License: GPL v3 *


This document provides a brief introduction to Global Sensitivity Analysis (GSA) and it provides a workflow to perform GSA in R using the SAFE (Sensitivity Analysis For Everybody) toolbox (see References 1-2), using as an example an actuarial pricing model.

We consider both the case where the model is run in R and where it is run in a different environment (such as Excel), in the latter case we guide the user through the steps to upload the simulated model results run in Excel.

The model is an actuarial pricing model where we test the influence of variations in four inputs (i.e. Frequency Trend, Severity Trend, Exposure Trend and Loss Development Pattern) on the uncertainty of the output (Losses).

But first,

What is Sensitivity Analysis? and why shall we use it?

Sensitivity Analysis (SA) is:

a set of mathematical techniques which investigate how uncertainty in the output of a numerical model can be attributed to variations of its input factors.

Benefits:

  1. Better understanding of the model

    Evaluation of model behaviour beyond default set-up

  2. “Sanity check” of the model

    Does the model meet the expectations (model validation)?

  3. Prioritize investments for uncertainty reduction

    Identify sensitive inputs for computer-intensive calibration, acquisition of new data, etc.

  4. More transparent and robust decisions

    Understand main impacts of uncertainty on modelling outcome and thus on decisions


How Global Sensitivity Analysis (GSA) works

Let’s say we want to test how the uncertainty of 4 model inputs (or assumptions) influence the variability of the model output.

The input factor is any element that can be changed before running the model. In general, input factors could be equations implemented in the model, set-up choices needed for the model execution on a computer, parameters and input data.

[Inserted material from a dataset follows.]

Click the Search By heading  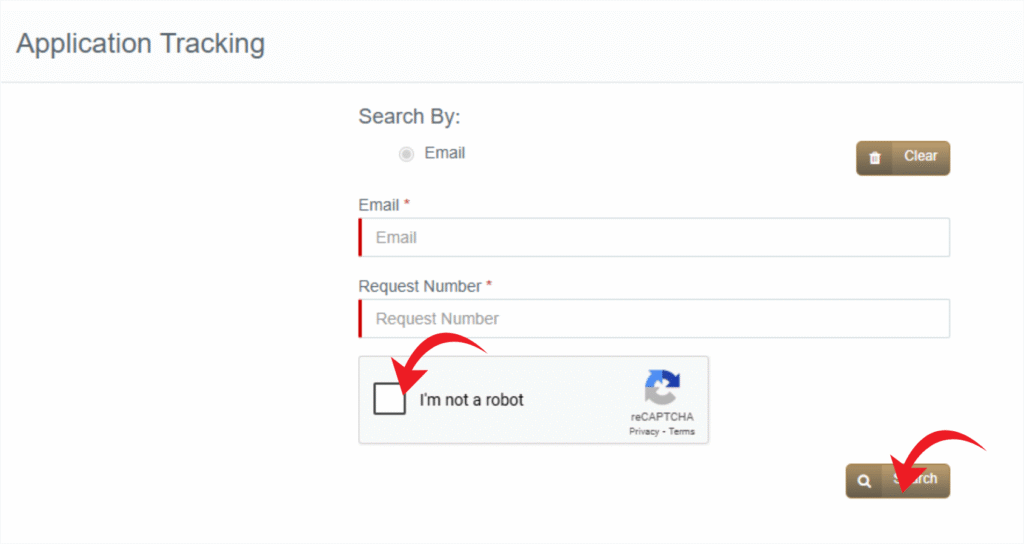[409, 116]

In our model example the input factors could be continuous and discrete variables, or the distribution of an input (in which case we want to investigate how changing the distribution of that input influences the uncertainty of the output).

The output can be any variable that is obtained after the model’s execution.

Before evaluating the model, we will simulate the inputs in their range of variability and then run the model so that for each simulation all the 4 inputs vary simultaneously (Input Sampling step). For every output of interest a probability distribution is obtained, after which sensitivity analysis with the method of choice is performed, which allows to obtain a set of sensitivity indices for each output (i.e. one per input, which shows the relative influence input factors have on the output) (Reference 4).


How to choose which SA method to use?

It depends on the question you want SA to answer.

In general, SA can have three purposes:

  1. Ranking (or Factor Prioritization) to rank the input factors based on their relative contribution to the output variability.

  2. Screening (or Factor Fixing) to identify the input factors, if any, which have a negligible influence on the output variability.

  3. Mapping to determine the region of the input variability space which produces output values of interest (e.g. extreme values).


GSA workflow

There are 3 main steps in the GSA workflow:

  1. Input Sampling

  2. Model Evaluation

  3. Post Processing (actual GSA routine)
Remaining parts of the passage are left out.